Between 1979 and 2020, the percentage of American workers represented by a union dropped by 14.9 percentage points, according to estimates from the White House
(Corrects paragraph 2 to say AFL-CIO comprises 57 unions and not 56)
By Nandita Bose
WASHINGTON, Dec 3 (Reuters) - The U.S. tech sector is the next frontier for labor organizing, and its workers are starting to understand the collective power unions have, President of the AFL-CIO Liz Shuler said on Friday at the Reuters Next Conference.
Shuler said the labor federation - which comprises 57 affiliated unions and 12.5 million workers - wants to enable more organizing in the tech industry under her leadership .
"What we are seeing in the tech sector is workers rising up. You look at companies like YouTube, Google, Apple. Their workers have been speaking out. They have been staging walkouts on issues like racial justice and sexual harrassment," Shuler said.
"...You don't have the collective power that you have when you have a union, and I think tech workers are starting to connect the dots," she said.
The companies did not immediately respond to a request for comment.
Tech is among the least unionized major industries in the country despite some recent organizing success. In recent years, unions including the Communications Workers of America have launched campaigns in Silicon Valley and organized workers at startups such as Kickstarter and Glitch. The CWA also formed the Alphabet Workers Union, a so-called minority union that does not have collective bargaining rights.

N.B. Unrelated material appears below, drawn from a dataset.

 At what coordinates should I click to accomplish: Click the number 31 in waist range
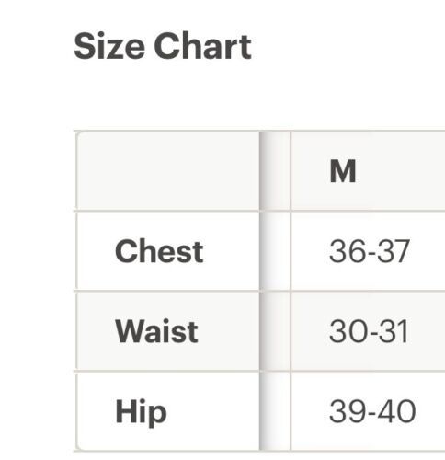point(393,331)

But many of the unions' pushes are still at an early stage, and it remains to be seen whether they will catch on widely.
Shuler said U.S. labor laws in the United States "are broken." Until they are reformed, outcomes like the rejection of a union by workers at an Amazon.com Inc warehouse in Bessemer, Alabama, will be tough to fight.
Amazon workers in Alabama rejected forming a union by a more than 2-to-1 margin in April. The union said the company interfered in the election, a charge Amazon has denied. Last month, a regional director for the U.S. National Labor Relations Board ordered a rerun of the election.
Shuler said workers will be able to meet in person outside the workplace before this election, something that the COVID-19 pandemic prevented in the first election.
President Joe Biden's administration has put unions at the center of policy which Shuler said has offered the U.S. labor movement significant momentum.
"We have the public on our side for the first time in a long time," she said, citing a recent Gallup poll that showed 68% of people in the country support unions.
Whether that translates into more workers across sectors joining unions remains to be seen.
Between 1979 and 2020, the percentage of American workers represented by a union dropped by 14.9 percentage points, according to estimates from the White House.
Shuler also said the Biden White House is on board with getting the PRO ACT - a sweeping labor reform bill - passed and hopes the legislation will be taken up in the U.S. Senate for debate as soon as January, where it has been stuck after it passed the House of Representatives in March.